Background: What is import.meta.resolve()?
The original idea of import.meta.resolveURL(x)
was that it would be sugar for (new URL(x, import.meta.url)).href
. So, you could do import.meta.resolveURL("./x")
inside https://example.com/path/to/y
and you would get "https://example.com/path/to/x"
.
But note that in this formulation, you could also do import.meta.resolveURL("x")
and get the same result. That's a little strange, since import "x"
would not give you that URL.
It would also be ideal if we could do, like Node.js's require.resolve(), a function that gave you a URL from a "package name", of the type provided by import maps. Let's call this import.meta.resolveMapped()
. So for example, given the simple example map from the readme at https://example.com/index.html
, import.meta.resolveMapped("lodash")
would give "https://example.com/node_modules/lodash-es/lodash.js"
.
We then noticed that having two functions is confusing and redundant. Let's merge them! The result is import.meta.resolve(x)
, which gets the URL that would be fetched by the module system if you did import(x)
.
Side note: what are the use cases?
We don't have a great list of canonical use cases for this function. whatwg/html#3871 has some, and elsewhere in this issue tracker people like @bicknellr and @justinfagnani have mentioned web components-related use cases.
Maybe gardening up a master list, with code examples, would be a good next step.
The problem: fallbacks
This proposal's introduction of fallbacks for user-supplied packages throws a wrinkle into our plans. In particular, there's no longer a synchronous way to figure out what to do in the "package" case.

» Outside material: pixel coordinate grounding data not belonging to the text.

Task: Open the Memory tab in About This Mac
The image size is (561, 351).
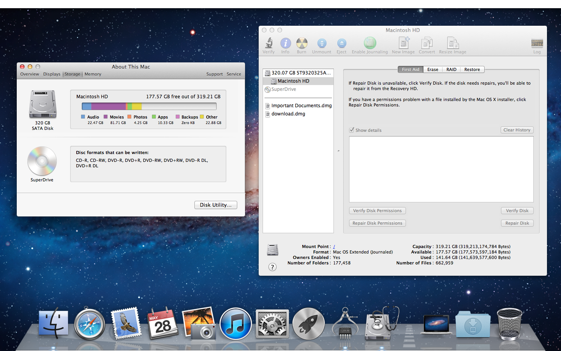Action: coord(93,74)
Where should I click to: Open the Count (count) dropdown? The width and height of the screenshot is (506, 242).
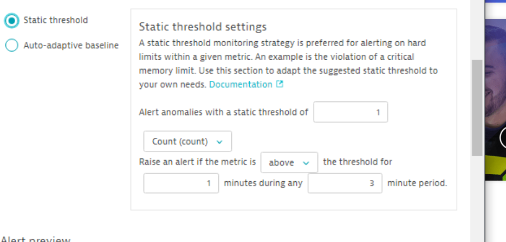(x=187, y=141)
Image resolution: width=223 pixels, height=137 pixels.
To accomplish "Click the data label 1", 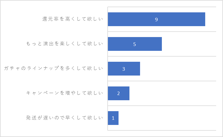I will [x=113, y=118].
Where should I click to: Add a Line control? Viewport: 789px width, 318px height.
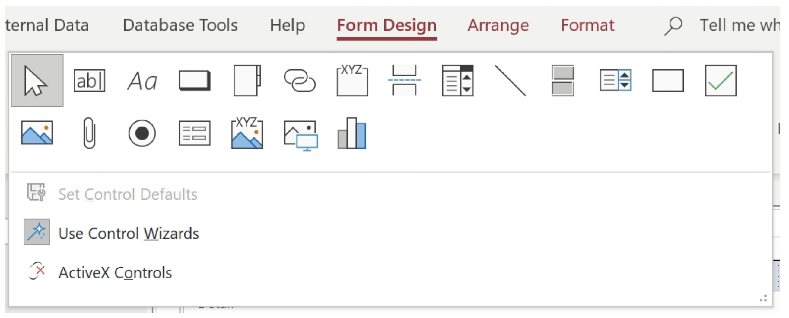(x=510, y=81)
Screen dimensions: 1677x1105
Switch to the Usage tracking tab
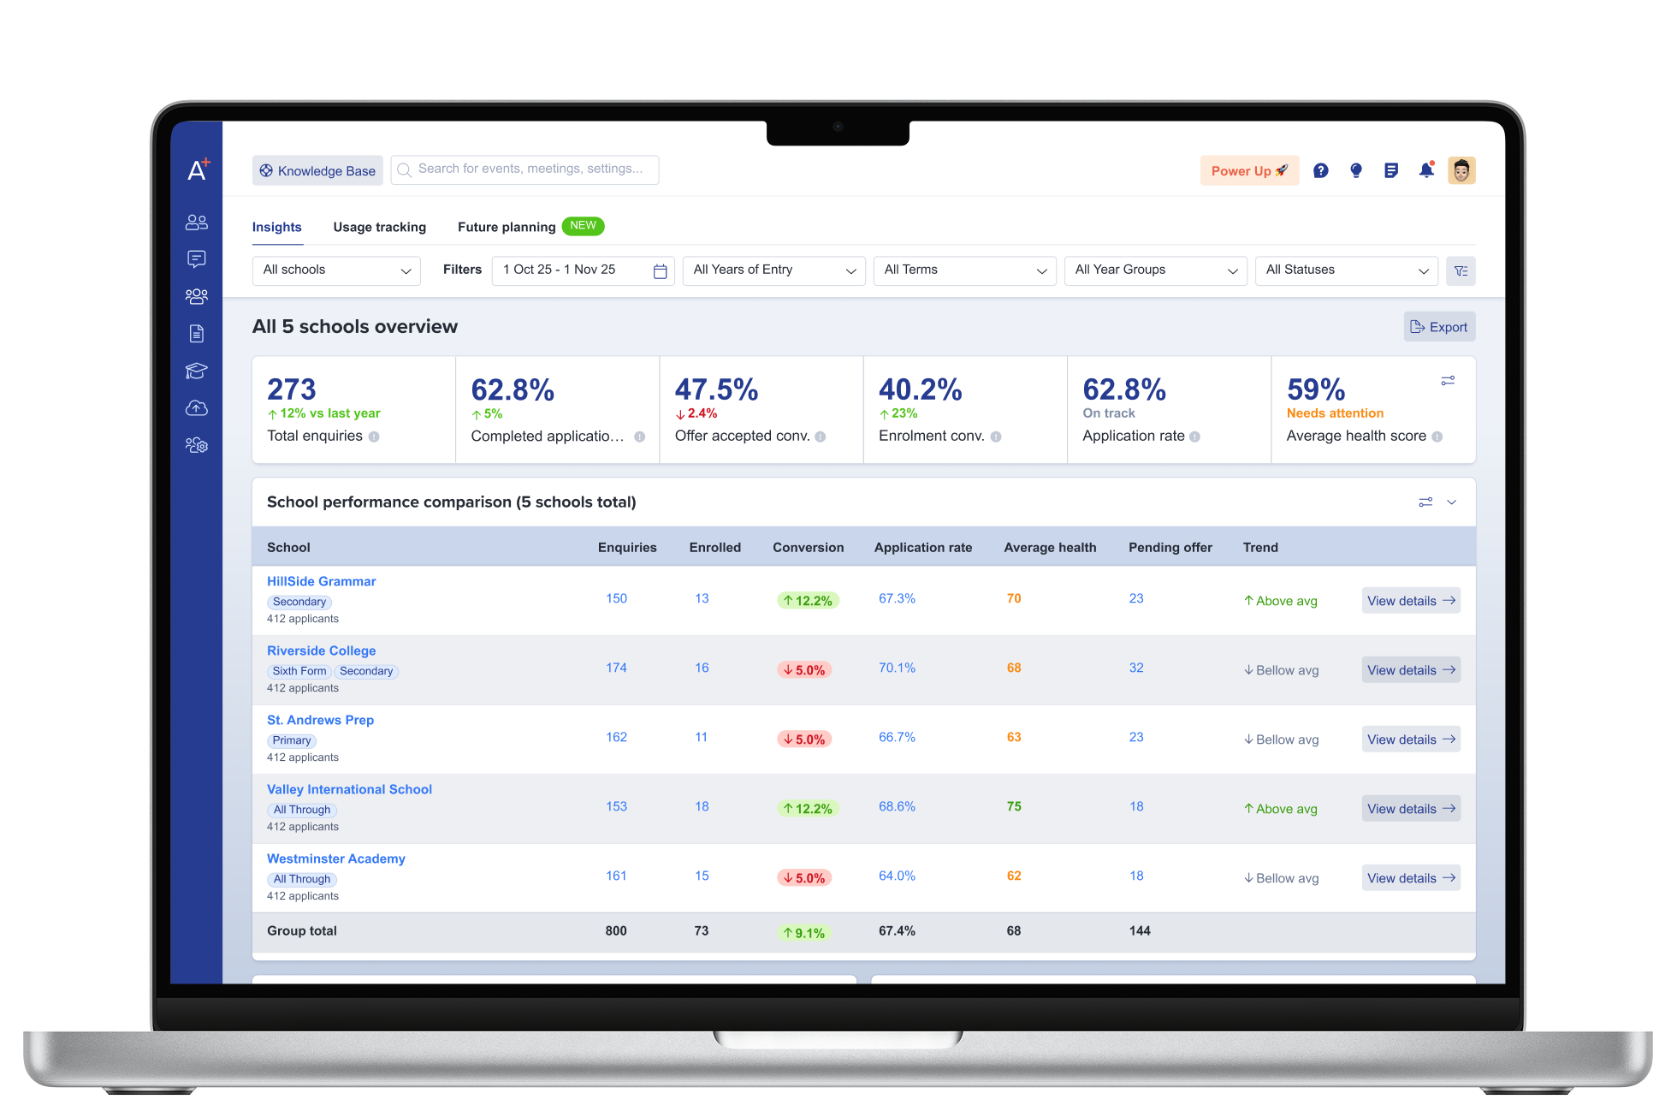[x=379, y=227]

E.g. in that example, it's no longer clear what import.meta.resolveMapped("jquery")
, or import.meta.resolve("jquery")
, should return.
Solution ideas
Return an array
That is, import.meta.resolve("jquery")
returns an array containing the normalized absolute URLs that would be potentially used, e.g. ["https://ajax.googleapis.com/ajax/libs/jquery/3.3.1/jquery.min.js", "https://example.com/node_modules/jquery/dist/jquery.js"]
.
This seems hard for consumers to code against, and makes it hard to refactor between fallbacks and no-fallbacks.
Return a time-varying value
For example, it could return null
, or an array like the above, while resolution is pending. Once resolution happens (via some actual fetch), it could return the resolved-to URL.
This similarly seems hard for consumers to code against.
Return a promise
The drawback here is developer ergonomics. E.g. if you are trying to use this inside a component, in order to programmatically set up linkEl.href = import.meta.resolve("jquery")
, you no longer can; you need to make that async.
This could become less-terrible with top-level await, plus of course the usual mitigations like web packaging/preload/etc. to make sure that top-level await is not overly blocking.
Lazy
In this variant, calling import.meta.resolve()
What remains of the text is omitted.